Nooit vertoond was natuurlijk de tijdens het onderzoek ontdekte getekende kaart uit 1685 van een deel van het centrum van Leende (blz. 136). De kaart siert eveneens, maar dan in kleur, het stofomslag van dit boek. Het stofomslag bevat ook vier andere, ingezette afbeeldingen: dorpsgezichten van de kerk met omgeving en van Oosterik, foto’s van de restauratie van de Leendse toren en van een ter plaatse gevonden urn uit de Late Bronstijd.

Hoe aantrekkelijk ik het stofomslag ook vind, wat mij betreft had een van de ingezette foto’s verwisseld mogen worden met die van een koningsschild waarop een voerman, teut of valkenier staat afgebeeld (zie blz. 94, 95, 102, 179, 182). Dat zou toch kenmerkender voor de inhoud van dit boek zijn geweest.

Het doet echter niets af aan de prestatie van Teo van Gerwen Design uit Leende, die voor de vormgeving verantwoordelijk was.
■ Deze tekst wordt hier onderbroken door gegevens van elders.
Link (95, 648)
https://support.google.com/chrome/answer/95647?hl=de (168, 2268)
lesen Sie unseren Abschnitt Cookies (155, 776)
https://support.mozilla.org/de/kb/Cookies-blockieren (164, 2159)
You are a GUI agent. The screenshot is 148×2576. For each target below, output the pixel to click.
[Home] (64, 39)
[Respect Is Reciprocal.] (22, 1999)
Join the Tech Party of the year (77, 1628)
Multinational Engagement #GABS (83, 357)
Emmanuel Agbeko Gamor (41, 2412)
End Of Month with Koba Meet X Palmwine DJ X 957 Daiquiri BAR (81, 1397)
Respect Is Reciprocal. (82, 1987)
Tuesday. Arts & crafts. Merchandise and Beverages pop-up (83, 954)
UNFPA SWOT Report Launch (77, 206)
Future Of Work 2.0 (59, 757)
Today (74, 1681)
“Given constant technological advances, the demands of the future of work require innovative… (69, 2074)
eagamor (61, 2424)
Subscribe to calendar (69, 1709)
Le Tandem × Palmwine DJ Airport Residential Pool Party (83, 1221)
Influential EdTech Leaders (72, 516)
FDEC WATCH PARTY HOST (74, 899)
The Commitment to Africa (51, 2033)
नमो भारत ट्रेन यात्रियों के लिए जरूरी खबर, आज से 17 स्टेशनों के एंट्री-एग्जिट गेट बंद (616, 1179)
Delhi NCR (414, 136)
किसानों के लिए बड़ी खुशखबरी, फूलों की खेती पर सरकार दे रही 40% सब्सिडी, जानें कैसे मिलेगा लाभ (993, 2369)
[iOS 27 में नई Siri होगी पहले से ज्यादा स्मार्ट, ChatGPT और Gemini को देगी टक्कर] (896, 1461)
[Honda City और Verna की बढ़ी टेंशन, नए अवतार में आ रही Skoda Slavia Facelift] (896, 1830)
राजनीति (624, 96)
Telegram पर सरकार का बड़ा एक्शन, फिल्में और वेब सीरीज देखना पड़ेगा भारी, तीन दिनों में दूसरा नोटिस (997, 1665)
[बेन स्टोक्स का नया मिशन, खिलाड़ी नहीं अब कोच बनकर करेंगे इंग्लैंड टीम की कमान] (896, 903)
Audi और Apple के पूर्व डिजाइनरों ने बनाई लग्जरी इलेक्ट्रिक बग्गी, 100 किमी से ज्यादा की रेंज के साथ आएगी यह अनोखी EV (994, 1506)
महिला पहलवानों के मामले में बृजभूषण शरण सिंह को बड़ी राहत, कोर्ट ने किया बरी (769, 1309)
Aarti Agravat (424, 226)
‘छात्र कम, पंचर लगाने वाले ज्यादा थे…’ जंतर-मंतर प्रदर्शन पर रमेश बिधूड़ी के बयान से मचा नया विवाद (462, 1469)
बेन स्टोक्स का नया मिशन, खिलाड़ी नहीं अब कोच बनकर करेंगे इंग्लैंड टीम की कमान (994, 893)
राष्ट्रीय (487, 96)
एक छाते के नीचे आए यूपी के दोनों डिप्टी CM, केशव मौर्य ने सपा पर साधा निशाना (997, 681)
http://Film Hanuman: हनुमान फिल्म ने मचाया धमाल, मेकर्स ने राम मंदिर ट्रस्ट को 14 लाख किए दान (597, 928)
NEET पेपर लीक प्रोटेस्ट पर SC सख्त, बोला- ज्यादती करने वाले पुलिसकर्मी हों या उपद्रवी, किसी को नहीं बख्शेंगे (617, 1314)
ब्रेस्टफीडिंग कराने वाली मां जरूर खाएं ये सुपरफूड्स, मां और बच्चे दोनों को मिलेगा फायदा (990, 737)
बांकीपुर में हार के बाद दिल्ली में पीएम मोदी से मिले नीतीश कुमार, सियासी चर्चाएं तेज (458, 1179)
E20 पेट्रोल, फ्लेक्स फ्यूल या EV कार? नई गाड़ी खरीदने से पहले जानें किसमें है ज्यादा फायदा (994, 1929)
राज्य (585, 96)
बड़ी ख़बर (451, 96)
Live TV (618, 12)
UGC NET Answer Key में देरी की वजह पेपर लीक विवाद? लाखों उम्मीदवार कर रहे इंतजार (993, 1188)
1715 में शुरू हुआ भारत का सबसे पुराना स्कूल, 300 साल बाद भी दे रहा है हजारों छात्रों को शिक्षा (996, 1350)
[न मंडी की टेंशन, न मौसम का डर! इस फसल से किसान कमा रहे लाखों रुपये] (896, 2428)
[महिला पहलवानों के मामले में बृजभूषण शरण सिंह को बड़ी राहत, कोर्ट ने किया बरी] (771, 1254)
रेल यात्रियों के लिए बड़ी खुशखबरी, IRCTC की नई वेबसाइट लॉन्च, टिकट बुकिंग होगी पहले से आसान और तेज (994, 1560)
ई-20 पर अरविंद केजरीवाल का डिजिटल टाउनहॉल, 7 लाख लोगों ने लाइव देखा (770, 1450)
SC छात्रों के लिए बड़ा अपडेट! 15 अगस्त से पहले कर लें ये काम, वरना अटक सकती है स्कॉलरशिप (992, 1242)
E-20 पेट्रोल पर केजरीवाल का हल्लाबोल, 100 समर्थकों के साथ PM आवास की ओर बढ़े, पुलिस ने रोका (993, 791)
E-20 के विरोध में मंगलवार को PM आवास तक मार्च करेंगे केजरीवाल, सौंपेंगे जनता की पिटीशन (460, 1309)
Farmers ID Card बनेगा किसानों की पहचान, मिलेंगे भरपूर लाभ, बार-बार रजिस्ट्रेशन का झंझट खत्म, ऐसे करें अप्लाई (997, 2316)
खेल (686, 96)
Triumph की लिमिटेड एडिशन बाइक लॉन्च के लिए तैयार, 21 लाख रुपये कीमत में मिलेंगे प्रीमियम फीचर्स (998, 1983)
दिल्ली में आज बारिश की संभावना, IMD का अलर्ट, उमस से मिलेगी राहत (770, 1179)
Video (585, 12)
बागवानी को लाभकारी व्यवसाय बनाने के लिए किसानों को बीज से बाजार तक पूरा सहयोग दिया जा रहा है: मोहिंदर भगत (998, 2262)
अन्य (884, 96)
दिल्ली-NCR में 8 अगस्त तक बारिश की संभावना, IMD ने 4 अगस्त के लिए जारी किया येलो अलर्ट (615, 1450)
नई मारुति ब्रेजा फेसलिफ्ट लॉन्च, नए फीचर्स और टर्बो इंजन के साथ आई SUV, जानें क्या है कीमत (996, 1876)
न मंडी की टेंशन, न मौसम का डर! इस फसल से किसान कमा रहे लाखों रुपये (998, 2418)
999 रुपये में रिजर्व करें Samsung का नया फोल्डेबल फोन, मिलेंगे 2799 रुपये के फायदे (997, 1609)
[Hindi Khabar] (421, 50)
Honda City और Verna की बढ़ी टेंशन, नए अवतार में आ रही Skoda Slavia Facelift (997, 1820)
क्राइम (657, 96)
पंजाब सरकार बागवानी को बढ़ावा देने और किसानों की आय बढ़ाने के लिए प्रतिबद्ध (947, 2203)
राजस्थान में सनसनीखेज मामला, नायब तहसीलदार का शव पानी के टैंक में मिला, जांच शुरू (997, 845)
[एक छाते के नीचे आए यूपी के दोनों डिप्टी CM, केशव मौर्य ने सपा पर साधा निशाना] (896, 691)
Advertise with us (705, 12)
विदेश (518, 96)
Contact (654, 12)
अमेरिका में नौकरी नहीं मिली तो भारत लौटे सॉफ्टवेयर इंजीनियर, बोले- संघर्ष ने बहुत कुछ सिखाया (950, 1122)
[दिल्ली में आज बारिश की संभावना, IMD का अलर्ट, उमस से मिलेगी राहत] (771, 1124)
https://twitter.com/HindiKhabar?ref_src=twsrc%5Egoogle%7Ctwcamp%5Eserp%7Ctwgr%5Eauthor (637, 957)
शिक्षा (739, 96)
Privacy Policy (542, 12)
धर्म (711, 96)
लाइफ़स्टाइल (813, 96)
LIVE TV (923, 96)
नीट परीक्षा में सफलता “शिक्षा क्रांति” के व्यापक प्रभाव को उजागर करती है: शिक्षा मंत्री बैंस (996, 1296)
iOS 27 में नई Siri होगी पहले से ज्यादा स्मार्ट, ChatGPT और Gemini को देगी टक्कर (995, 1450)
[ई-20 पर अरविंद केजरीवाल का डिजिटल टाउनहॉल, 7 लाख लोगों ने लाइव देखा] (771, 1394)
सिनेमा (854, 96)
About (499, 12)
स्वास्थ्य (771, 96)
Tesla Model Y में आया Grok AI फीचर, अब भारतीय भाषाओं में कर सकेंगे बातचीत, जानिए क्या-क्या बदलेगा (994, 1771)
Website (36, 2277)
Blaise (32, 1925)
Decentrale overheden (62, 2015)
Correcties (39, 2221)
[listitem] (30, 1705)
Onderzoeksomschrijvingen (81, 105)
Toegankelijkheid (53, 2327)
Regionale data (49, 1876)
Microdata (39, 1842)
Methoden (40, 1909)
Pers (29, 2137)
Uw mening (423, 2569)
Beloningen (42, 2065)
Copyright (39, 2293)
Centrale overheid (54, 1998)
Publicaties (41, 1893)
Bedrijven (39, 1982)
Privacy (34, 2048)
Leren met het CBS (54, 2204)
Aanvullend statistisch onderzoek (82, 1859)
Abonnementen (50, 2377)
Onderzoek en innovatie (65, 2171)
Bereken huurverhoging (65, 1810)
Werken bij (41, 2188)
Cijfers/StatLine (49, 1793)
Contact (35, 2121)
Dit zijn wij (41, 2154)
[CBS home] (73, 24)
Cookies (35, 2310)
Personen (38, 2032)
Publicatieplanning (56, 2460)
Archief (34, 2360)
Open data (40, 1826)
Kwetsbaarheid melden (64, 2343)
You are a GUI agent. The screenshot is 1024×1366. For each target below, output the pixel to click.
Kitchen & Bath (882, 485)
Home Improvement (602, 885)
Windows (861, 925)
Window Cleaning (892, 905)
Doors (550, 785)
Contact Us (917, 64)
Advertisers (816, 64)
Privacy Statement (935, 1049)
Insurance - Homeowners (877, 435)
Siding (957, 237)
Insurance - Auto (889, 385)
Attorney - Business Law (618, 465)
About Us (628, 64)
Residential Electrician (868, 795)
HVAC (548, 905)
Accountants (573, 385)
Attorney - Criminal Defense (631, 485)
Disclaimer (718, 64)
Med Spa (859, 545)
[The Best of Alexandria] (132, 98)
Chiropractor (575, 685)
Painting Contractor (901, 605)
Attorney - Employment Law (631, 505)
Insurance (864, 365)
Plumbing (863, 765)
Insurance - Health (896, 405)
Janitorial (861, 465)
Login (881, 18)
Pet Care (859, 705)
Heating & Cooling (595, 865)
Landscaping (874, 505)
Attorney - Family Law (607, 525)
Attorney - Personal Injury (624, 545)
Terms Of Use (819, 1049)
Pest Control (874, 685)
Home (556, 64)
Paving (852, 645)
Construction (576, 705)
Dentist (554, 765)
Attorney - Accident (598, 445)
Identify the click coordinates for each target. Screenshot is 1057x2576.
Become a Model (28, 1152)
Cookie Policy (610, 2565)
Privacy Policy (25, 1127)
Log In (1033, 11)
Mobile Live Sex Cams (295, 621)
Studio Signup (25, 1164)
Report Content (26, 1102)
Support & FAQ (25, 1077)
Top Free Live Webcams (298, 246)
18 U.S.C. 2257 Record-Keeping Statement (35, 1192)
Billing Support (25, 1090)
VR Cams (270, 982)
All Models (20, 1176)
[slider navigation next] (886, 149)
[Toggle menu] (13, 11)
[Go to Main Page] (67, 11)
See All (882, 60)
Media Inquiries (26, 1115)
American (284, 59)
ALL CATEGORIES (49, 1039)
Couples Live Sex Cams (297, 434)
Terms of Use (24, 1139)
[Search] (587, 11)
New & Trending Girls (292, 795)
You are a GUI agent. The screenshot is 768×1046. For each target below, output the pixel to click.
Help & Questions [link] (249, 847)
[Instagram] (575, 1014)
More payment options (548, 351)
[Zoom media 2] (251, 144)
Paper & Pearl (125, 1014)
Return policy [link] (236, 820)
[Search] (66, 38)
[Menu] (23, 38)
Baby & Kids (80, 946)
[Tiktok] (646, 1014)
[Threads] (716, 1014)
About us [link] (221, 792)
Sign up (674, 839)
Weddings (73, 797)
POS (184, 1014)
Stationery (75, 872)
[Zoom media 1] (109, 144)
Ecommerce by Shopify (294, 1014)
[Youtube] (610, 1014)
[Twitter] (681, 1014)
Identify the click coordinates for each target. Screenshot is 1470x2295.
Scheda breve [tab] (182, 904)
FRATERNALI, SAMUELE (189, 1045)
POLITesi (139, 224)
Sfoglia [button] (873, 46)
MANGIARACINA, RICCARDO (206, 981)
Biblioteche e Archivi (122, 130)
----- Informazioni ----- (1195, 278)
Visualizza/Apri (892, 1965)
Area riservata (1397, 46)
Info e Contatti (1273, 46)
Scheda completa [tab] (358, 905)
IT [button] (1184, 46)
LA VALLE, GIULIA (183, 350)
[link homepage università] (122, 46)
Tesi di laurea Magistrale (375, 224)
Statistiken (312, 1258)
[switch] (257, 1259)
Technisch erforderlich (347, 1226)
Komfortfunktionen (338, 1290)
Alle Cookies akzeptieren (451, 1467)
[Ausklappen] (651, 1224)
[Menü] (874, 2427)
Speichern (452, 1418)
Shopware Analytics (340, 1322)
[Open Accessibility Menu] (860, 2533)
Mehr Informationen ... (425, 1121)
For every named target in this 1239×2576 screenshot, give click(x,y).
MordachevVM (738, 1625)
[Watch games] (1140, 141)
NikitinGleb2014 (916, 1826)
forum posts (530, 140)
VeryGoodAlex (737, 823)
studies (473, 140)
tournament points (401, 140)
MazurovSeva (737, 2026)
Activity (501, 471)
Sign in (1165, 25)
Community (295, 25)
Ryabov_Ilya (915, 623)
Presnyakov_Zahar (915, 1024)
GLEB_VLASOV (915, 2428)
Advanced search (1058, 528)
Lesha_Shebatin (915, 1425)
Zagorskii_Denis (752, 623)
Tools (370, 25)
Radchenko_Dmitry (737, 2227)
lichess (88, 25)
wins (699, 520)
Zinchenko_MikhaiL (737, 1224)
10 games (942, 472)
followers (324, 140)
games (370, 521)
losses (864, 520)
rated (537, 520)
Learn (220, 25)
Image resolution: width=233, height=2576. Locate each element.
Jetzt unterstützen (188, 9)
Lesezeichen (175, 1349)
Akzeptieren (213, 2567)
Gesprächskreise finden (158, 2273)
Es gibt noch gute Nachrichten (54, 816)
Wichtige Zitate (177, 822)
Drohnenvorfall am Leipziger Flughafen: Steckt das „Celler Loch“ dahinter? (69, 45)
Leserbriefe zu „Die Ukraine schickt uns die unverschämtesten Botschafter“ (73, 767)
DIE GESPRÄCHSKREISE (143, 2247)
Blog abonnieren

Het 360 bladzijden tellende, gebonden, rijk geïllustreerde boek, formaat A4, productie en realisatie Malherbe & Partner b.v. in Weert, is aantrekkelijk en vakkundig uitgevoerd.

 

NOOT

1      Het in Heeze, Leende en Sterksel huis-aan-huis verspreide Weekblad "De Parel van Brabant" bevat een ingezonden brief van Ian Aerts, die daarmee dieper ingaat op een aspect van de             heerlijkheidsgeschiedenis (woensdag 5 november 1997, pagina 10). Aerts bestrijdt de bewering van Jean Coenen dat de bekende graaf Lamoraal van Egmond, prins van Gaveren, die op 5 juni                 1568 op de Grote Markt van Brussel, samen met de graaf van Home, werd onthoofd, heer van Heeze-Leende is geweest (zie blz. 62-66 van het boek). "Jean Coenen laat Egmond in 1559 als heer van Heeze-Leende aantreden . . .", schrijft Aerts, waarna een argumentatie volgt waarom dat volgens Aerts niet klopt.

Het is te hopen dat Jean Coenen in zijn nog te verschijnen geschiedschrijving van Heeze aandacht aan dit probleem zal schenken; het onderwerp hoort daar zeker thuis.